-- WHAT TO DO --
These records contain pictures, which must be left out; copy exactly the lines from the one with "At what coordinates" up to and including the one with "Click the Upload Image drop area".

● ● ● ● ● ● ●

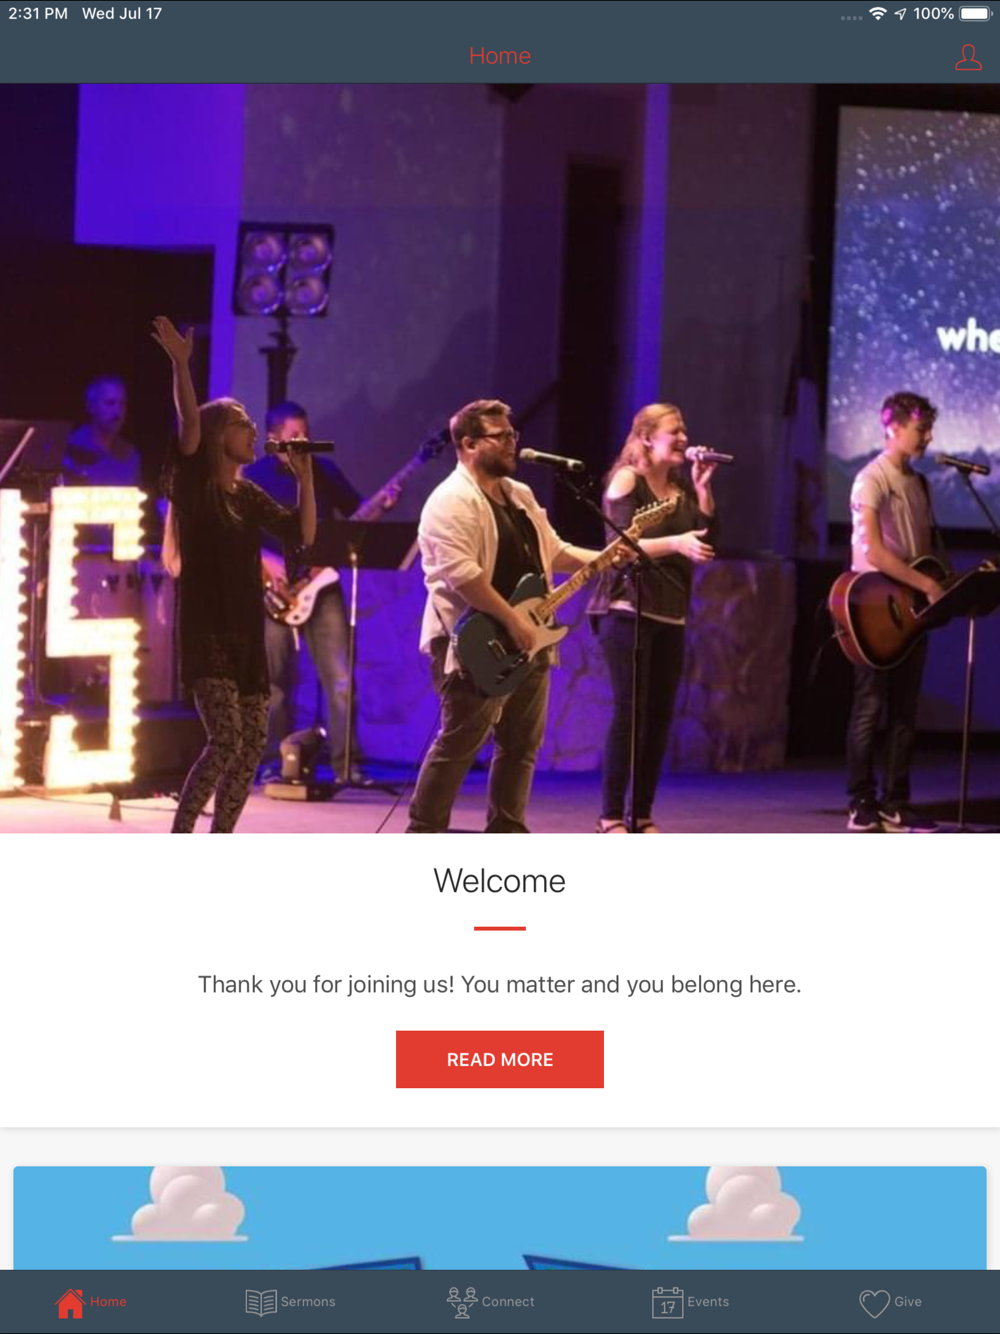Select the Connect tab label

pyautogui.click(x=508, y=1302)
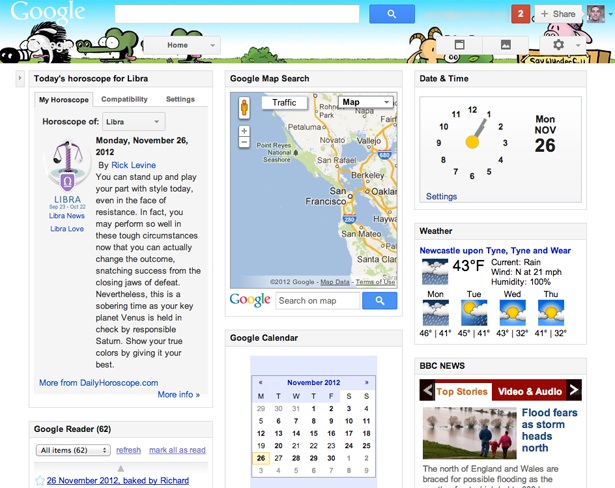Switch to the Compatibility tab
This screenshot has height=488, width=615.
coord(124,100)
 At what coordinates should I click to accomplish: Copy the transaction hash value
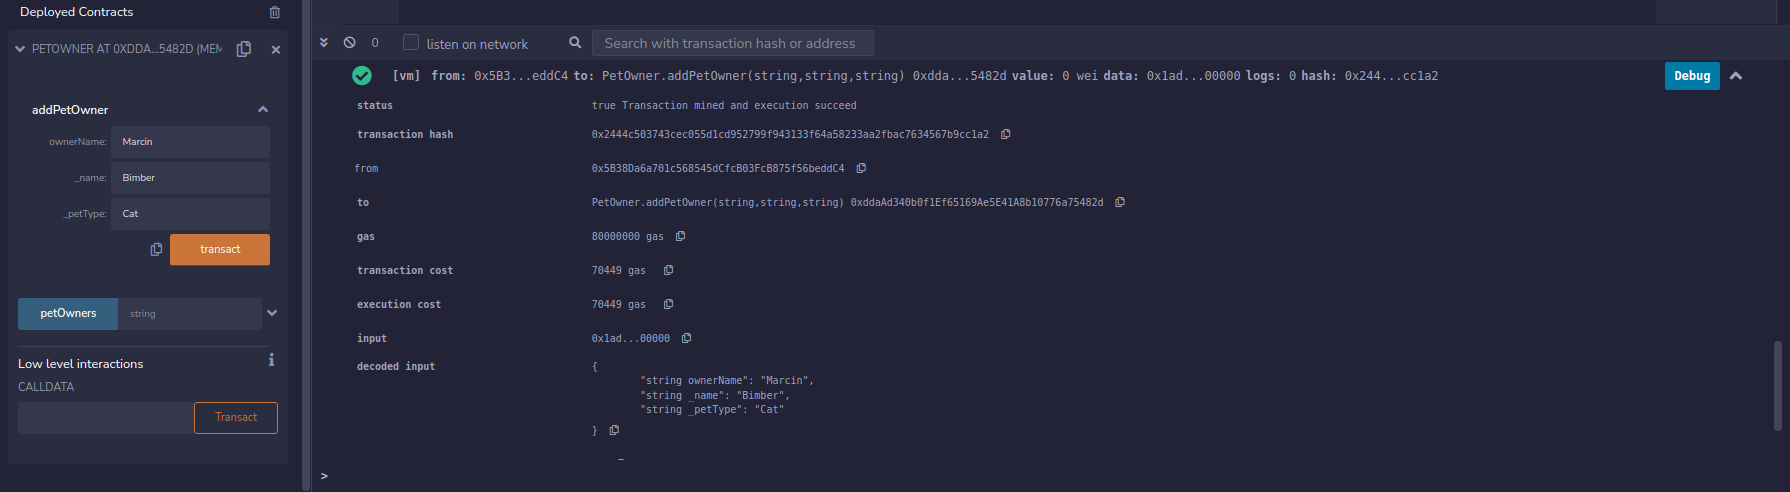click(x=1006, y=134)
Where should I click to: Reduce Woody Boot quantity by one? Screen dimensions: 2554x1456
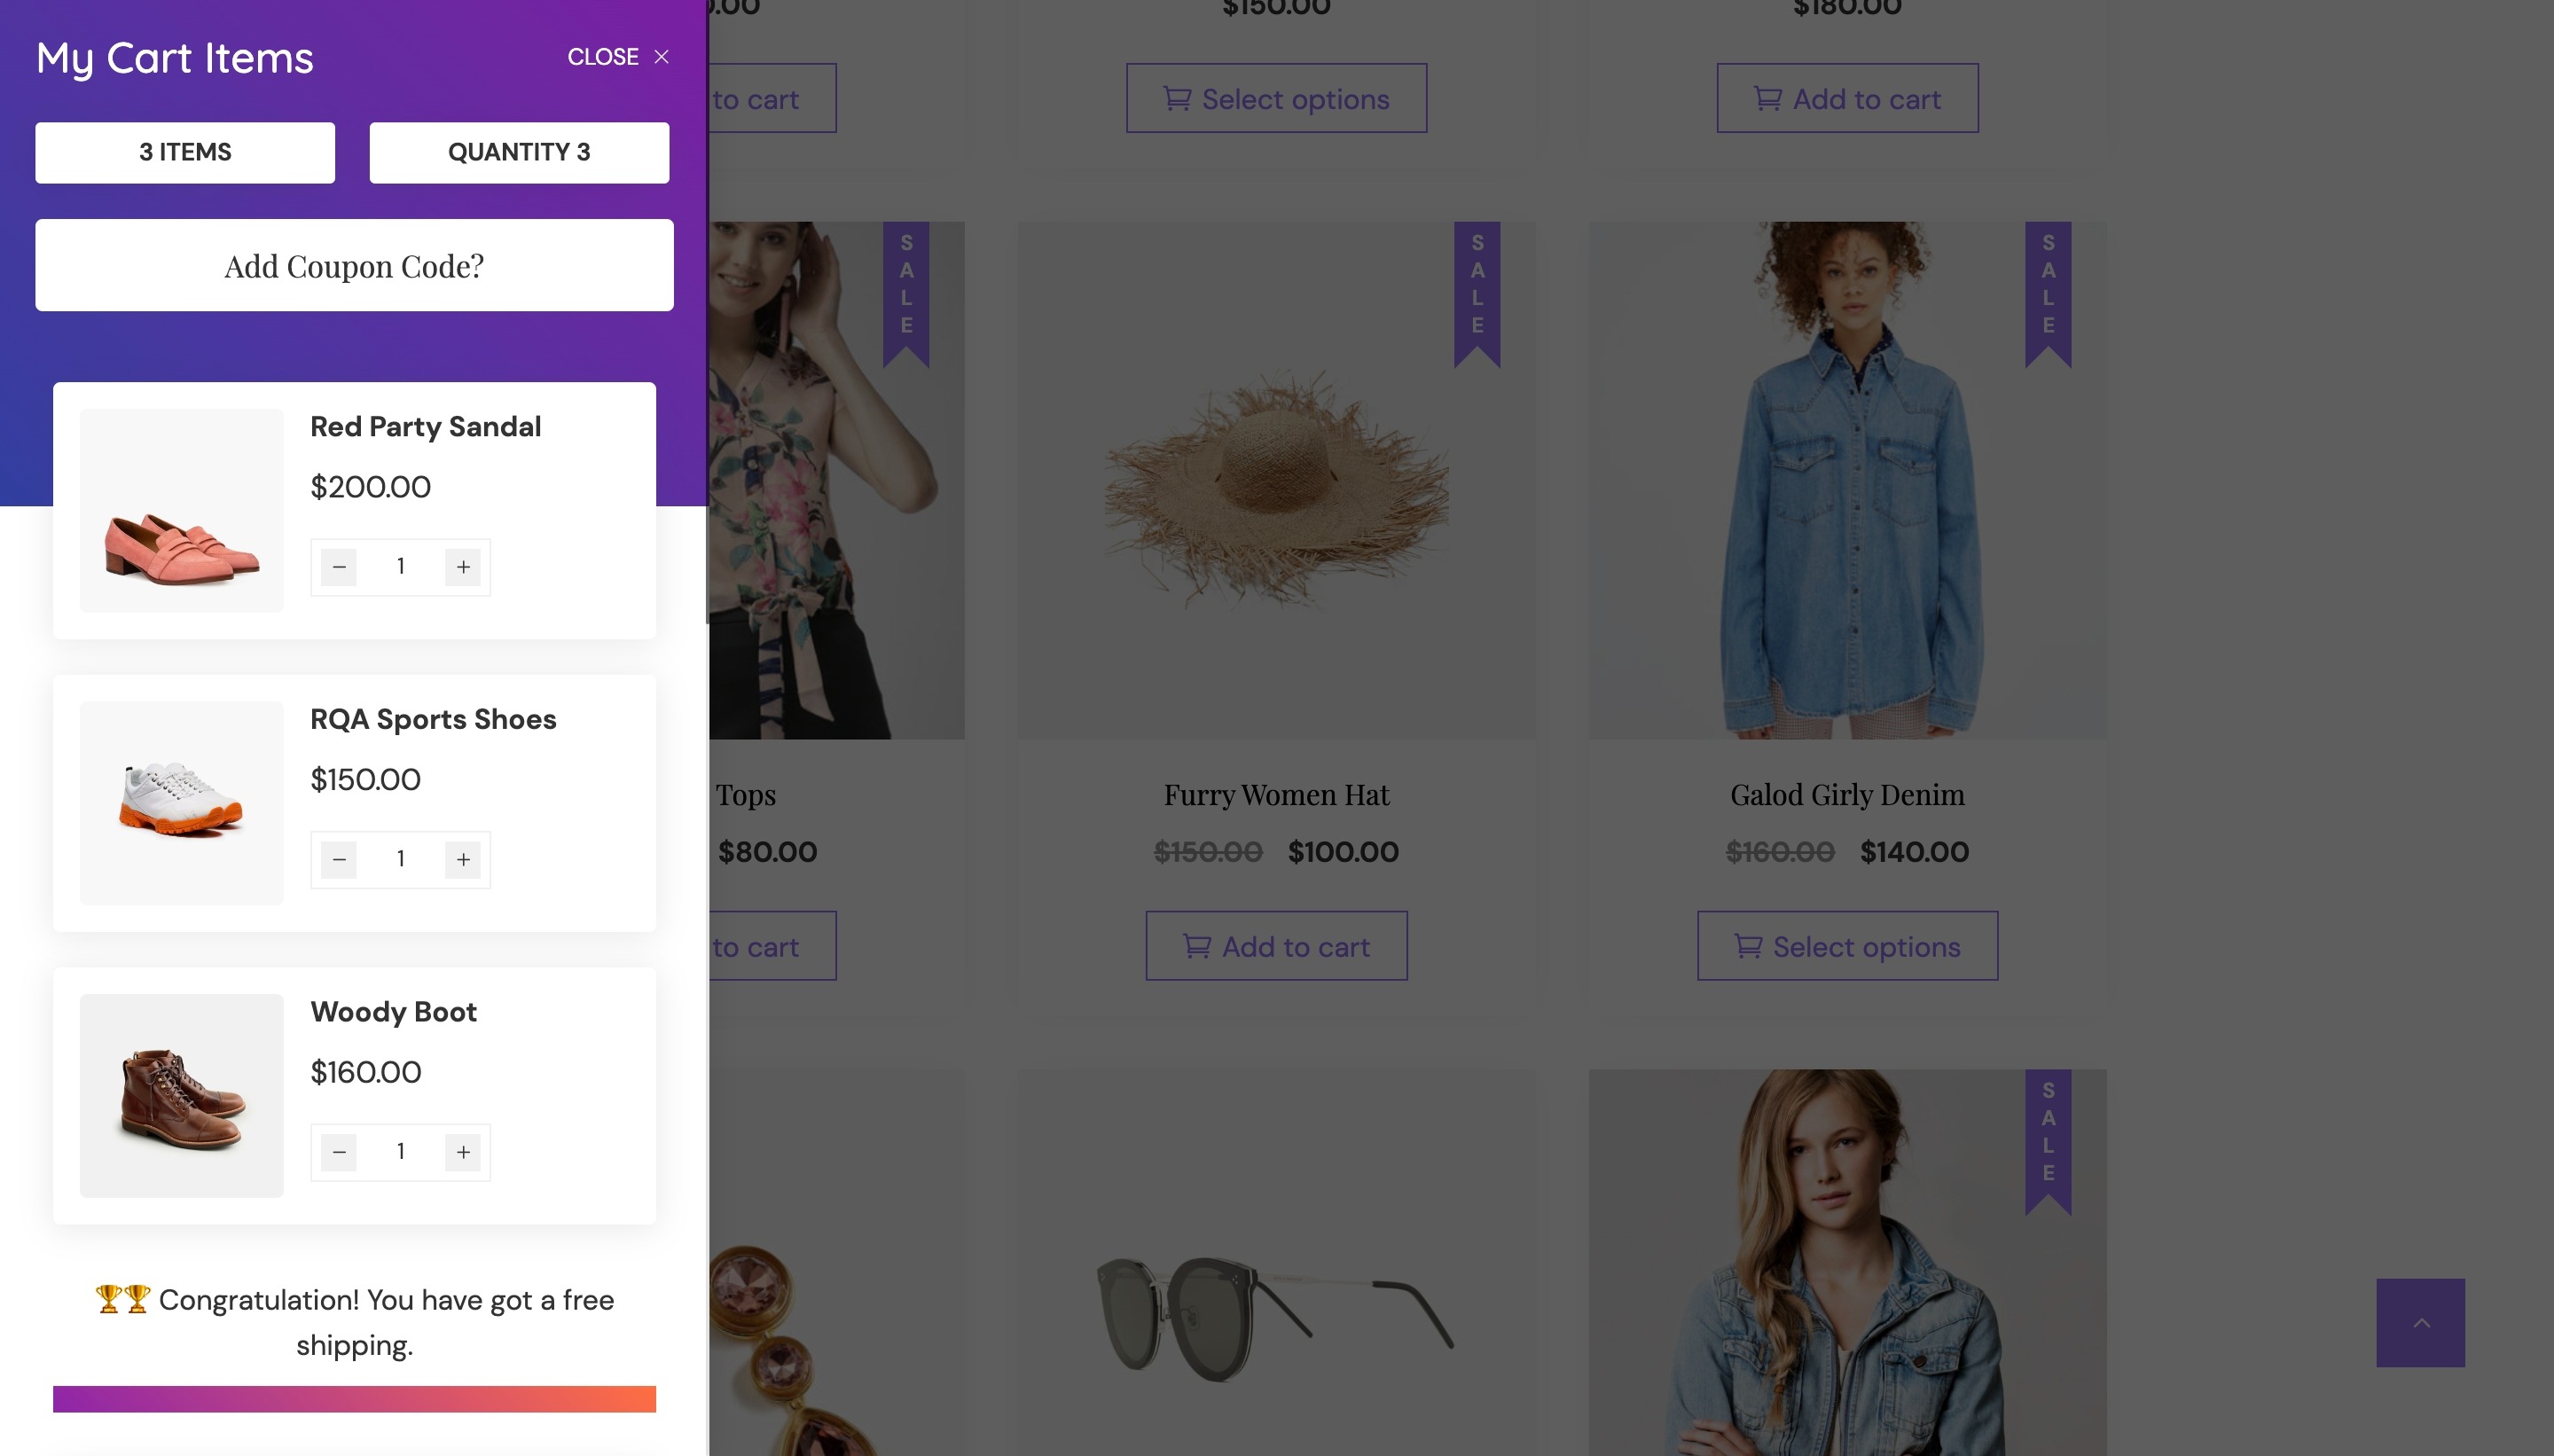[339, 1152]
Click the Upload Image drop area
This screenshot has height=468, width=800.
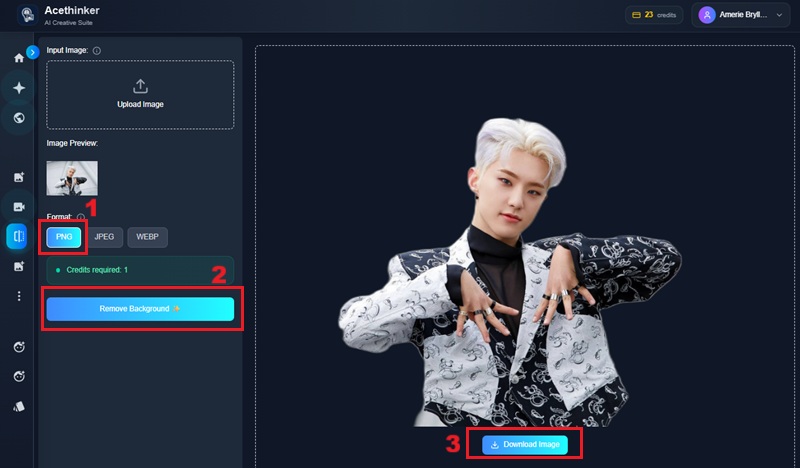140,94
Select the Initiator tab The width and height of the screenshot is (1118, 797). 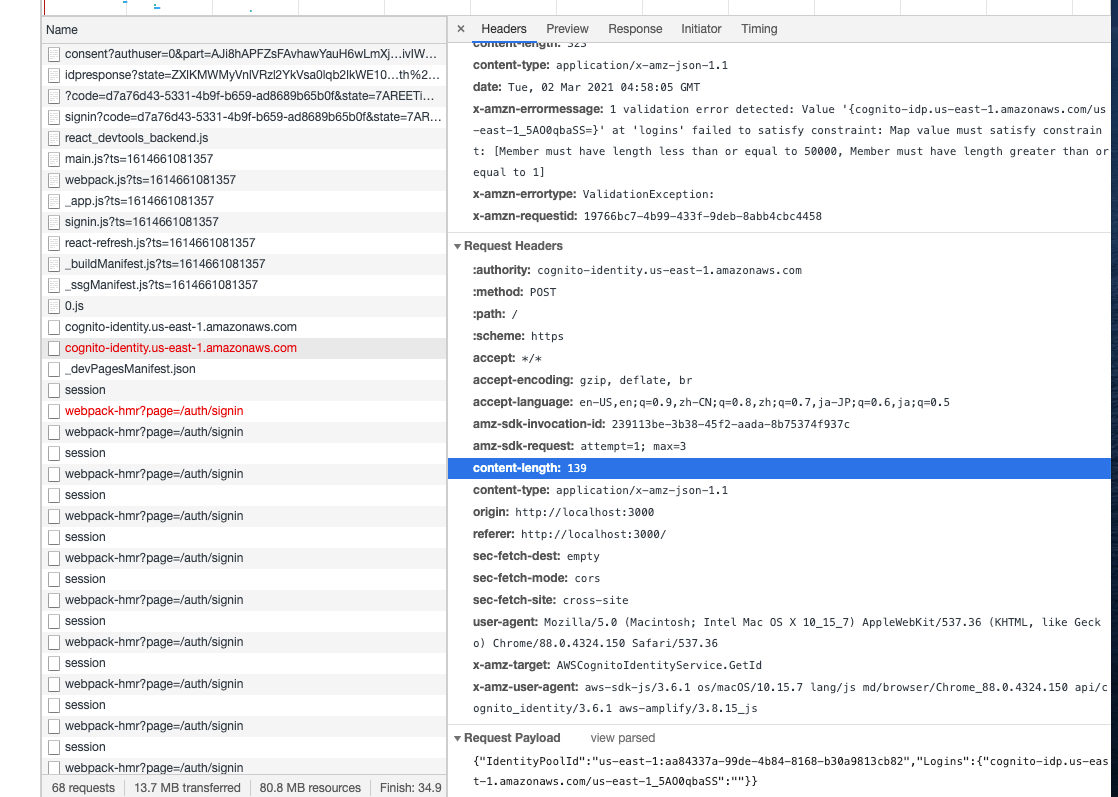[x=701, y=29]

● ● ● ● ● ● ●

-- EXERCISE SOLUTION --
 At what coordinates should I click to accomplish: Copy the transaction hash value
click(x=1006, y=134)
Where should I click to: Reduce Woody Boot quantity by one? Screen dimensions: 2554x1456
[339, 1152]
Click the Upload Image drop area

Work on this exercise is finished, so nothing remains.